Assignment » Reproduce this listing in full.
== Records to use
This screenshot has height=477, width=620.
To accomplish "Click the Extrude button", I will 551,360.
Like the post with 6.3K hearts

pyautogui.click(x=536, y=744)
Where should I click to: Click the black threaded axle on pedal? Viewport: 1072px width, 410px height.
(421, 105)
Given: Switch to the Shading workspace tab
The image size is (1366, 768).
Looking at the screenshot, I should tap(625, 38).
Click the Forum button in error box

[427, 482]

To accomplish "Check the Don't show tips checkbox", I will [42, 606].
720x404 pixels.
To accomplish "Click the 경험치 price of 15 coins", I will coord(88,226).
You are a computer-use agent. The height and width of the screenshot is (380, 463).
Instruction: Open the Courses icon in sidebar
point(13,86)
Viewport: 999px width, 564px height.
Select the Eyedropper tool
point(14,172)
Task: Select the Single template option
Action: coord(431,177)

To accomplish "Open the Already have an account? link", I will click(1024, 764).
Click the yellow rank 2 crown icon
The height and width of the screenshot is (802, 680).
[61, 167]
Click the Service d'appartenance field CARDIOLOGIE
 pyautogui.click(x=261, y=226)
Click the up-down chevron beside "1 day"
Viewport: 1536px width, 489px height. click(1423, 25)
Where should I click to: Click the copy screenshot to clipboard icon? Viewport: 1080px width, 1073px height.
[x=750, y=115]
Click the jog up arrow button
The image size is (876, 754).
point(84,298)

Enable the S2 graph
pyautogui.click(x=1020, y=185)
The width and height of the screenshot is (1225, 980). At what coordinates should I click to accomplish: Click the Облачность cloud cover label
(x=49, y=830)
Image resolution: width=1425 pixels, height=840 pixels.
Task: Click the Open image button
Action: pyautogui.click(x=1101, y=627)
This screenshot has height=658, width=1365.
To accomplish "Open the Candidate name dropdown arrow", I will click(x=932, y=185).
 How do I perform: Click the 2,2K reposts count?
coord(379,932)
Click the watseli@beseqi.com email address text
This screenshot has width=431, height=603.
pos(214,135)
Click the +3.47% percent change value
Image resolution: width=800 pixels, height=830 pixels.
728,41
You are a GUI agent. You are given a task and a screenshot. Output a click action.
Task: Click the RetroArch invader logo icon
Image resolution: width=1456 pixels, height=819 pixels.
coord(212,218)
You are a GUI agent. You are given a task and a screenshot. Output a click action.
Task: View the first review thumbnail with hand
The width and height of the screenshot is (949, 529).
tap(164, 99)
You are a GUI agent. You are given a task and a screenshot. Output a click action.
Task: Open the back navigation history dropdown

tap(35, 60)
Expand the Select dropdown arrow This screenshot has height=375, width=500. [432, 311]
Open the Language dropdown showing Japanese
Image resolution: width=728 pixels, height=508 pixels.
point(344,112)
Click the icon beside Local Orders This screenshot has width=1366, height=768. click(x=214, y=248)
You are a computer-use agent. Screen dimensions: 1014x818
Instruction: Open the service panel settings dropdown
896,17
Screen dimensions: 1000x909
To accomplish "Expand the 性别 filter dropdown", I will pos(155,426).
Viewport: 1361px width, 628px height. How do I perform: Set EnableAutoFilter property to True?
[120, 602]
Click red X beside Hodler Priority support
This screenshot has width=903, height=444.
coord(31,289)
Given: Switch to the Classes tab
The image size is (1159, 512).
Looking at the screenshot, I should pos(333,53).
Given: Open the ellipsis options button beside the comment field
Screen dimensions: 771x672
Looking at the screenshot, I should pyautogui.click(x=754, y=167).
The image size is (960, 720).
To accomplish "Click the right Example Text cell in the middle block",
====
Answer section »
This screenshot has height=477, width=620.
To accomplish "Click the Extrude button", I will 551,360.
Like the post with 6.3K hearts

pyautogui.click(x=536, y=744)
Where should I click to: Click the black threaded axle on pedal? Viewport: 1072px width, 410px height.
(421, 105)
Given: Switch to the Shading workspace tab
The image size is (1366, 768).
Looking at the screenshot, I should tap(625, 38).
Click the Forum button in error box

[427, 482]

To accomplish "Check the Don't show tips checkbox", I will [42, 606].
720x404 pixels.
To accomplish "Click the 경험치 price of 15 coins", I will coord(88,226).
You are a computer-use agent. The height and width of the screenshot is (380, 463).
Instruction: Open the Courses icon in sidebar
point(13,86)
Viewport: 999px width, 564px height.
Select the Eyedropper tool
point(14,172)
Task: Select the Single template option
Action: coord(431,177)

To accomplish "Open the Already have an account? link", I will click(1024, 764).
Click the yellow rank 2 crown icon
The height and width of the screenshot is (802, 680).
[61, 167]
Click the Service d'appartenance field CARDIOLOGIE
 pyautogui.click(x=261, y=226)
Click the up-down chevron beside "1 day"
Viewport: 1536px width, 489px height. click(1423, 25)
Where should I click to: Click the copy screenshot to clipboard icon? Viewport: 1080px width, 1073px height.
[x=750, y=115]
Click the jog up arrow button
The image size is (876, 754).
point(84,298)

Enable the S2 graph
pyautogui.click(x=1020, y=185)
The width and height of the screenshot is (1225, 980). At what coordinates should I click to accomplish: Click the Облачность cloud cover label
(x=49, y=830)
Image resolution: width=1425 pixels, height=840 pixels.
Task: Click the Open image button
Action: pyautogui.click(x=1101, y=627)
This screenshot has height=658, width=1365.
To accomplish "Open the Candidate name dropdown arrow", I will click(x=932, y=185).
 How do I perform: Click the 2,2K reposts count?
coord(379,932)
Click the watseli@beseqi.com email address text
This screenshot has width=431, height=603.
pos(214,135)
Click the +3.47% percent change value
Image resolution: width=800 pixels, height=830 pixels.
728,41
You are a GUI agent. You are given a task and a screenshot. Output a click action.
Task: Click the RetroArch invader logo icon
Image resolution: width=1456 pixels, height=819 pixels.
coord(212,218)
You are a GUI agent. You are given a task and a screenshot. Output a click action.
Task: View the first review thumbnail with hand
The width and height of the screenshot is (949, 529).
tap(164, 99)
You are a GUI agent. You are given a task and a screenshot. Output a click action.
Task: Open the back navigation history dropdown

tap(35, 60)
Expand the Select dropdown arrow This screenshot has height=375, width=500. [432, 311]
Open the Language dropdown showing Japanese
Image resolution: width=728 pixels, height=508 pixels.
point(344,112)
Click the icon beside Local Orders This screenshot has width=1366, height=768. click(x=214, y=248)
You are a computer-use agent. Screen dimensions: 1014x818
Instruction: Open the service panel settings dropdown
896,17
Screen dimensions: 1000x909
To accomplish "Expand the 性别 filter dropdown", I will pos(155,426).
Viewport: 1361px width, 628px height. How do I perform: Set EnableAutoFilter property to True?
[120, 602]
Click red X beside Hodler Priority support
This screenshot has width=903, height=444.
coord(31,289)
Given: Switch to the Classes tab
The image size is (1159, 512).
Looking at the screenshot, I should pos(333,53).
Given: Open the ellipsis options button beside the comment field
Screen dimensions: 771x672
Looking at the screenshot, I should pyautogui.click(x=754, y=167).
The image size is (960, 720).
To accomplish "Click the right Example Text cell in the middle block",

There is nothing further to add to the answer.